When prey density is very low,a greater attack rate will result in more caribou killed. At a higher prey density, the number of caribou killed per wolf is all the same regardless of attack rate.

Next, plot variable handling times with a constant attack rate.

#varying handling times, constant attack rates
#set h, handling time values 
handling.values=c(1,2,3,4)
handling.colors=c('red','blue','green','black')
for(i in 1:length(handling.values)){
  if(i==1)add.the.curve=FALSE
  if(i>1)add.the.curve=TRUE
  a=0.1
  h=handling.values[i]
  curve(caribou.eq, from=0, to=300,col=handling.colors[i] ,lwd=2, ylim=c(0,1), main="Variable Handling Time", xlab="Number of Caribou", ylab="Caribou Killed per Wolf",add=add.the.curve)
}
legend('bottomright',lty=1, col=handling.colors, legend=handling.values, cex=0.8)

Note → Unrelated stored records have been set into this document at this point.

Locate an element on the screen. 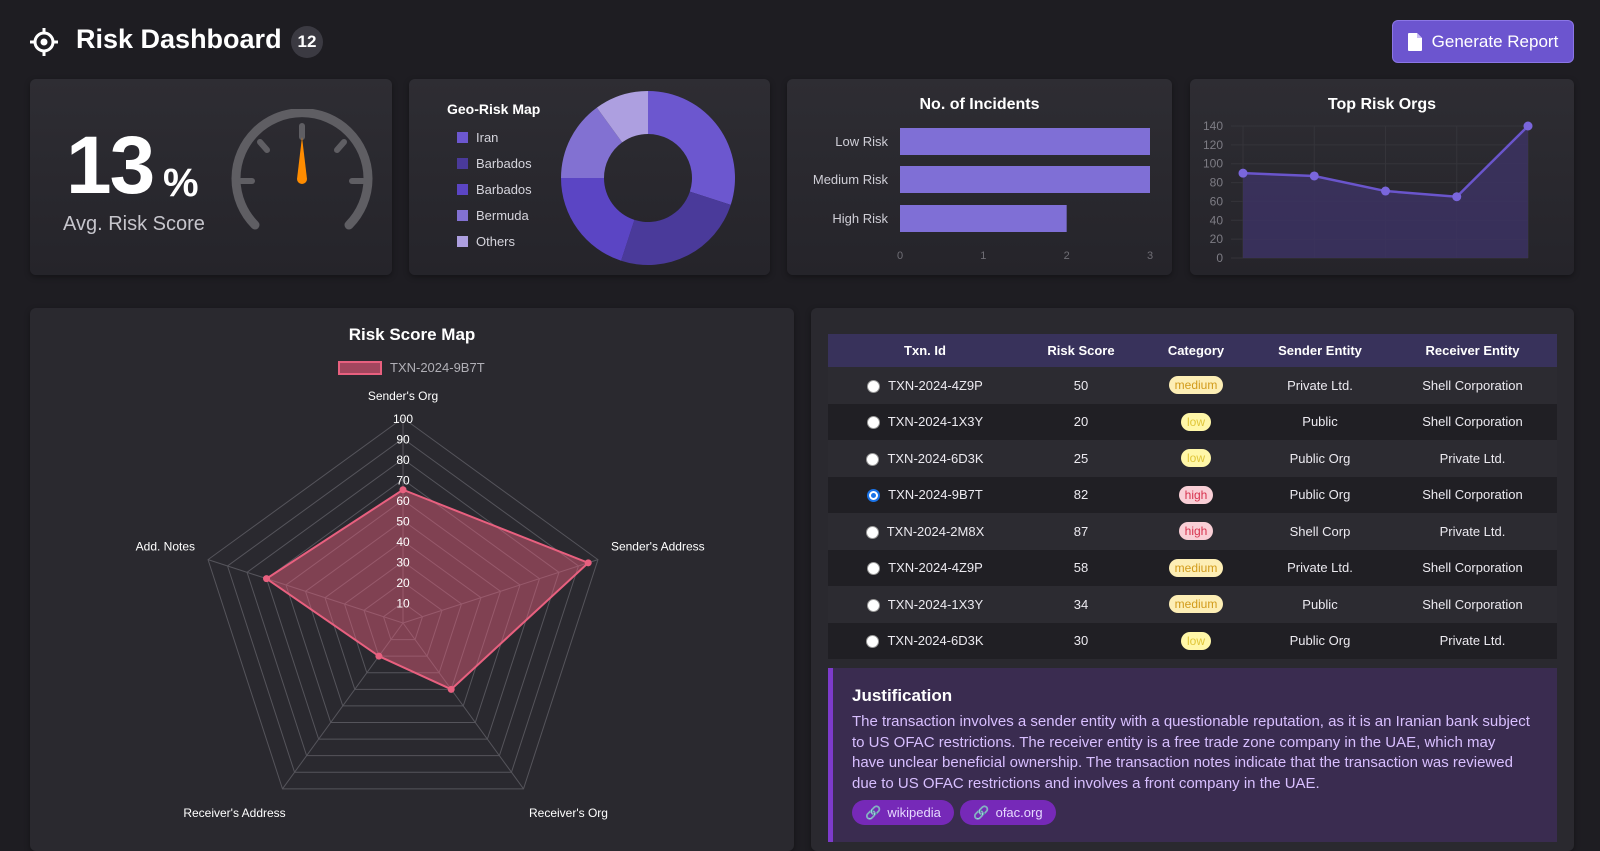  risk-score-cell: 82 is located at coordinates (1081, 494).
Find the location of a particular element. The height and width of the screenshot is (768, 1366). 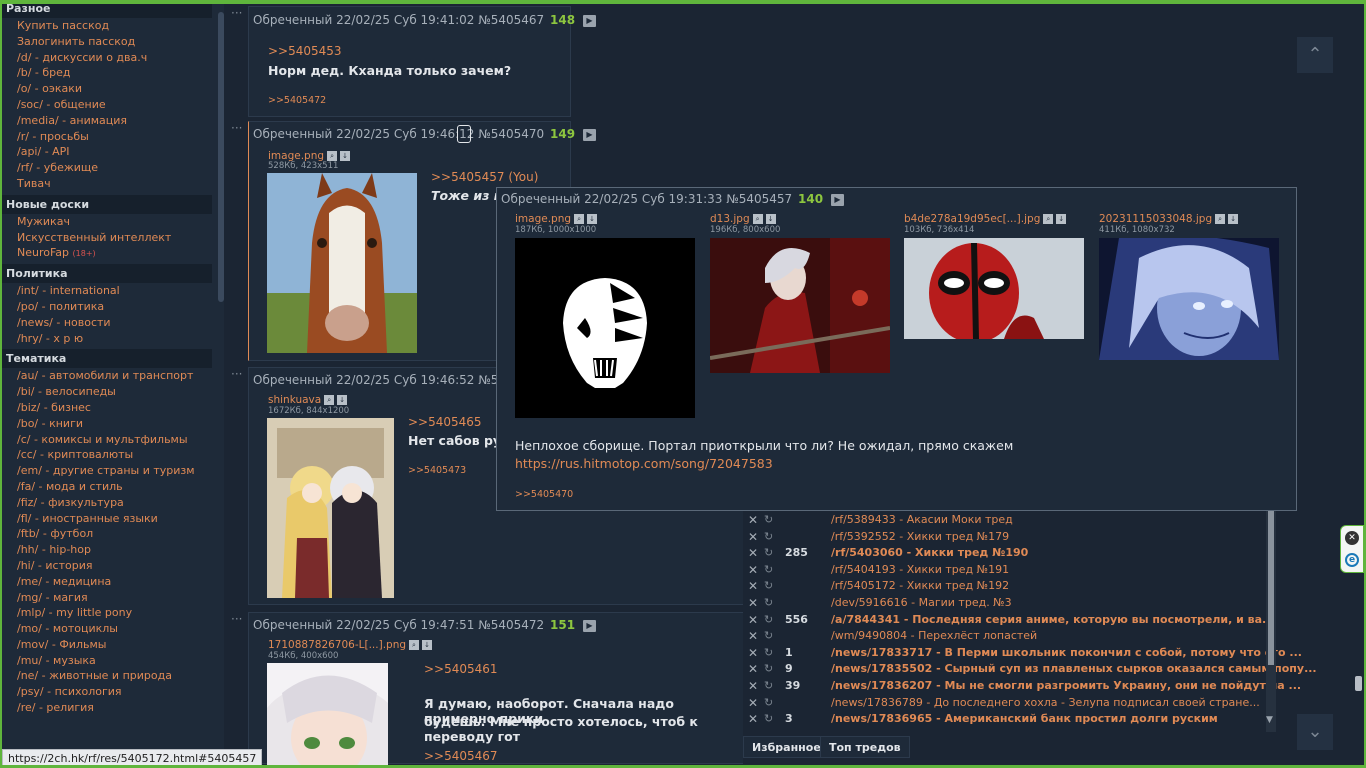

sidebar-item: /hi/ - история is located at coordinates (113, 566).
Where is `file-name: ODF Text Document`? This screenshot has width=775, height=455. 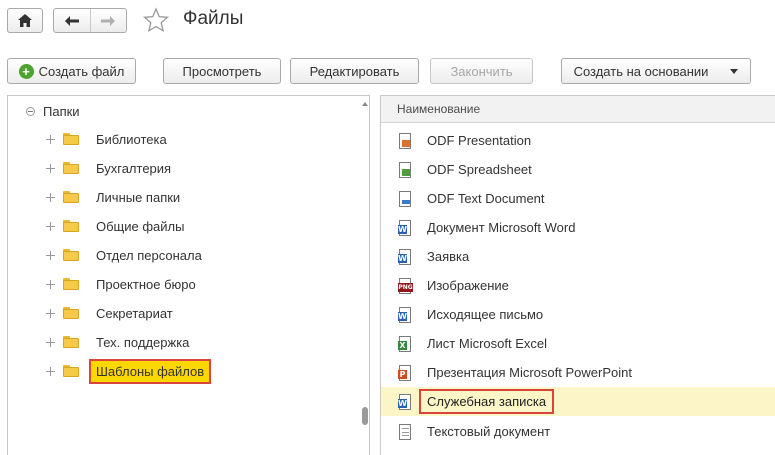 file-name: ODF Text Document is located at coordinates (486, 198).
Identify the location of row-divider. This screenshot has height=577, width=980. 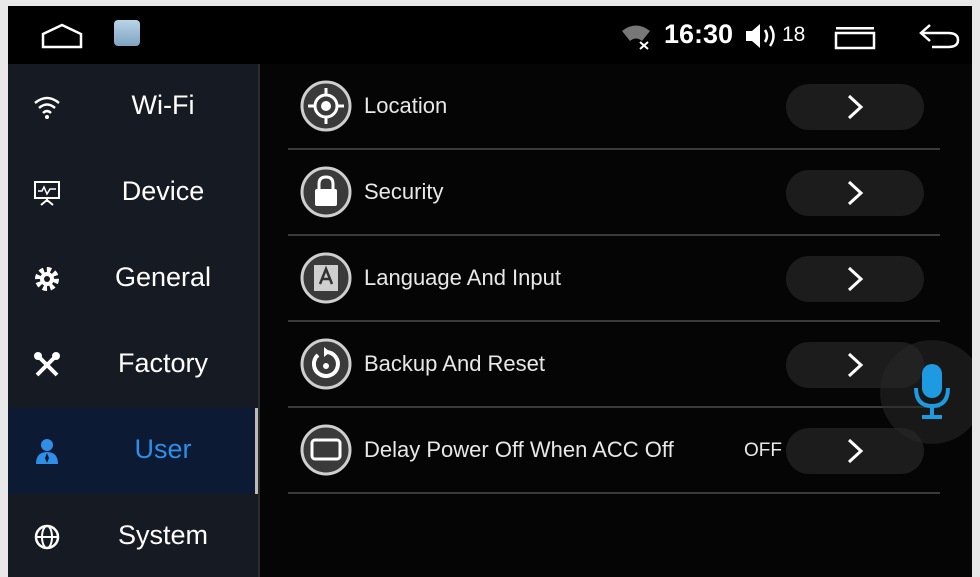
(614, 493).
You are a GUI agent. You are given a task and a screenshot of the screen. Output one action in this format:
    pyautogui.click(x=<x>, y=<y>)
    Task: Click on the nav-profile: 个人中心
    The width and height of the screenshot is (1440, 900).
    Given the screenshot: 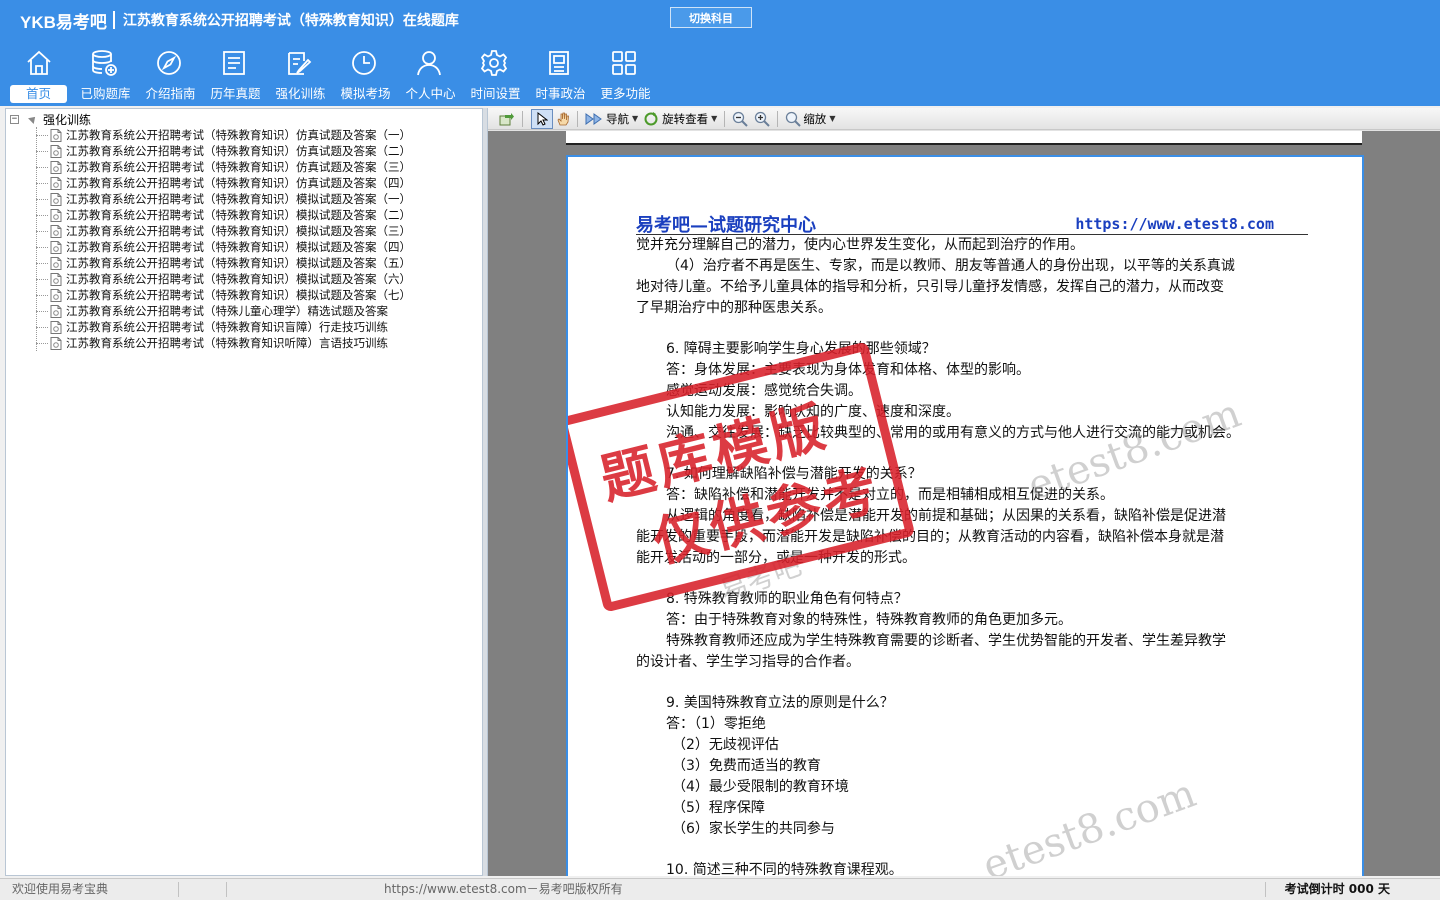 What is the action you would take?
    pyautogui.click(x=430, y=74)
    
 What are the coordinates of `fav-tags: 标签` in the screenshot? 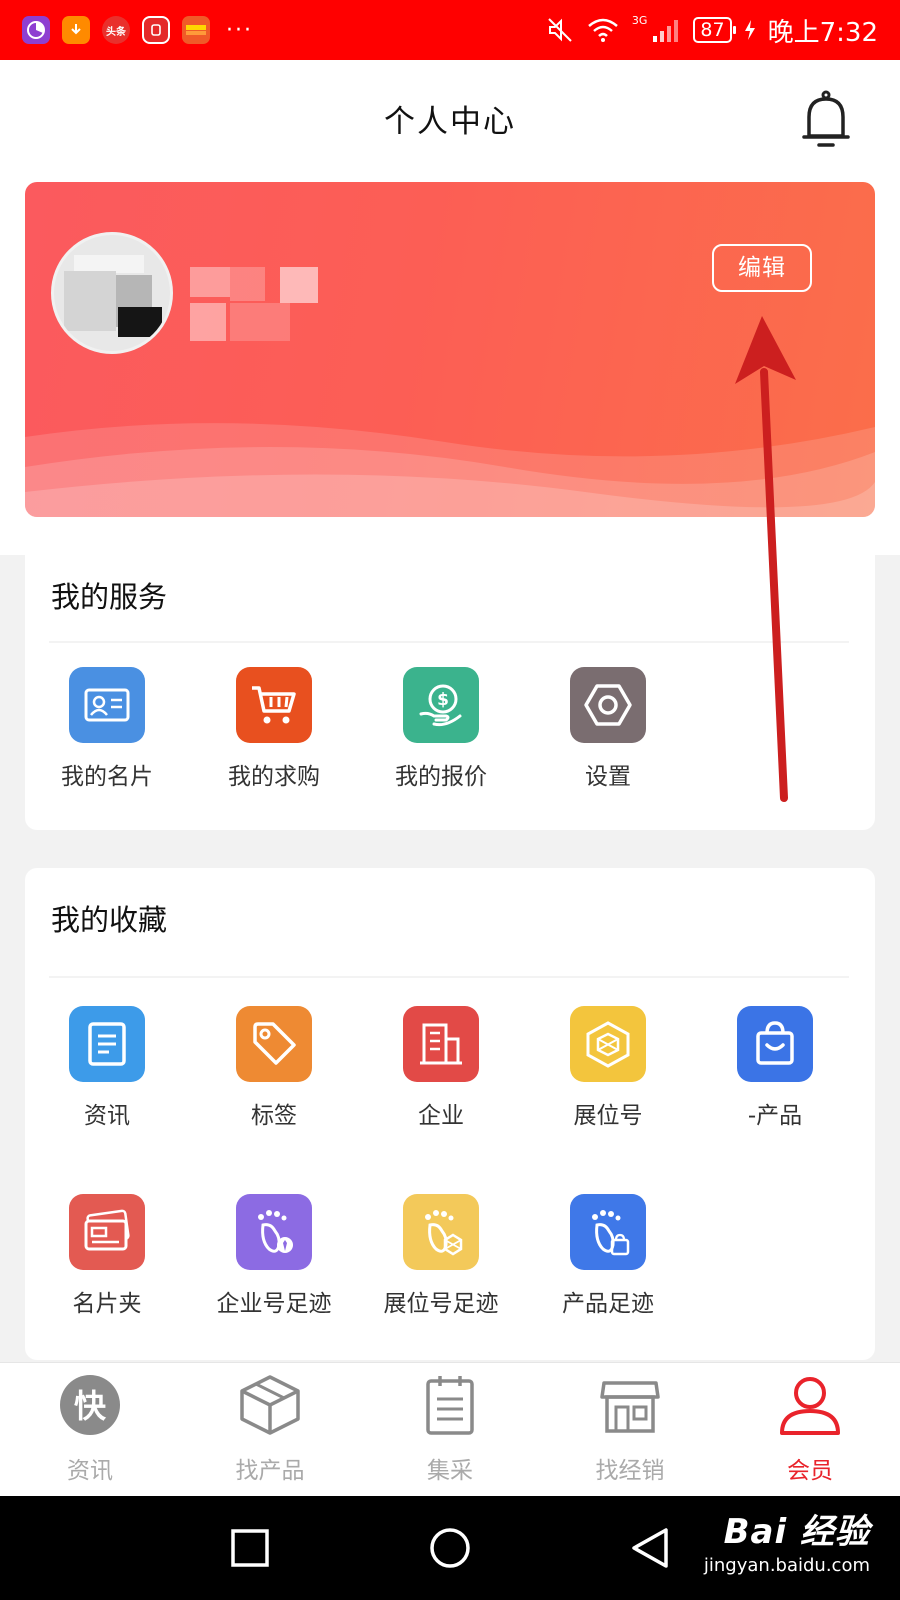 It's located at (274, 1068).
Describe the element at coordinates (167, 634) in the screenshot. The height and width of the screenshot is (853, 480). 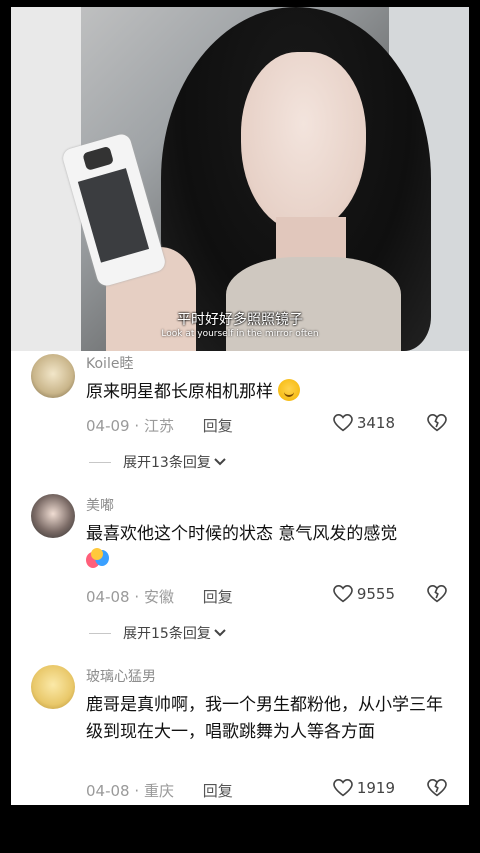
I see `expand-replies-label: 展开15条回复` at that location.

Changing attack rates changes the rate at which you hit the saturation point (maximum number of caribou killed per wolf). Changing handling times changes the maximum number of caribou killed per wolf that is possible (changes asymptotes). So it makes more sense at a low density of caribou to increase attack rates instead of decreasing handling time.